▶ _Quoted text_:
________________

Hennessey filed a motion for judgment notwithstanding the verdict (JNOV) under section 629. The motion was denied. The court remarked that “[t]he Court did not find Defendants’ estoppel arguments compelling in ruling on the MSJ/MSA . . . . they are no more persuasive now.” Judgment was entered on April 5, 2018.
Hennessey’s notice of appeal identifies both the judgment after the court trial and the order denying the motion for summary judgment as the orders from which he appeals. As he makes no argument regarding overturning the order denying the motion for summary judgment, we consider this part of the appeal abandoned. (See Mangano v. Verity, Inc. (2009) 179 Cal.App.4th 217, 222, fn. 6.)

________________

▶ _Recorded information_:
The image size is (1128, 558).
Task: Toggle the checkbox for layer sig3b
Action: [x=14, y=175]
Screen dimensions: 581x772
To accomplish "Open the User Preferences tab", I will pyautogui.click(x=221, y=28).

________________

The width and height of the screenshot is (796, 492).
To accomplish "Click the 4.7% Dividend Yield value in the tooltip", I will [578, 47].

________________

▶ _Problems to work on_:
[a] Transcribe the court opinion text, everything from "Hennessey filed a" down to "April 5, 2018.".
[b] Restate word for word the lines of the records, everything from the line containing "The image size is (1128, 558)." down to the line containing "will pyautogui.click(x=221, y=28).".

▶ _Solutions to the tasks_:
[a]
Hennessey filed a motion for judgment notwithstanding the verdict (JNOV) under section 629. The motion was denied. The court remarked that “[t]he Court did not find Defendants’ estoppel arguments compelling in ruling on the MSJ/MSA . . . . they are no more persuasive now.” Judgment was entered on April 5, 2018.

[b]
The image size is (1128, 558).
Task: Toggle the checkbox for layer sig3b
Action: [x=14, y=175]
Screen dimensions: 581x772
To accomplish "Open the User Preferences tab", I will pyautogui.click(x=221, y=28).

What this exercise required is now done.